Office vacancies in Downtown Long Beach have hit their highest point in 20 years, with nearly a quarter of its offices empty.
Even with office rental rates lower than in other nearby cities, Downtown Long Beach had a vacancy rate of 22.4 percent last quarter, the Long Beach Business Journal reported, citing a new study.
A shift toward remote work outside the office played a major role in the growing number of vacancies, with small businesses slowly starting to move out of their spaces, according to a report by the Downtown Long Beach Alliance and public policy analyst Morris Mills.
“[For] an office of about eight or 10 people, it might not be in their budget or there is no reason for them to keep paying rent,” Mills said. “So they are corroding away like that.”
Vacancies in some of Downtown’s biggest Class A buildings — Landmark Square, One World Trade Center and Shoreline Square Tower — contributed to a decline that began with the dawn of the pandemic in early 2020.

### SUPPLIED DATA
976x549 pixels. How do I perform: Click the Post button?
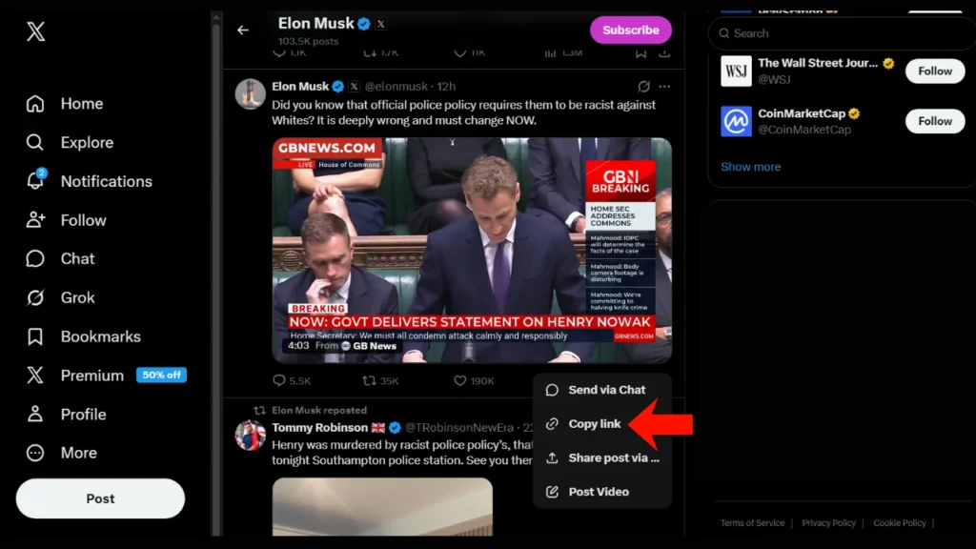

### ACTIVITY
Answer these from the Long Beach office vacancy text:
1. What vacancy rate did Downtown Long Beach have last quarter?
2. Who produced the report that links the rise in vacancies to remote work?
3. Which three Class A buildings are named as having vacancies?

### EXERCISE ANSWER
1. 22.4 percent
2. The Downtown Long Beach Alliance and public policy analyst Morris Mills
3. Landmark Square, One World Trade Center and Shoreline Square Tower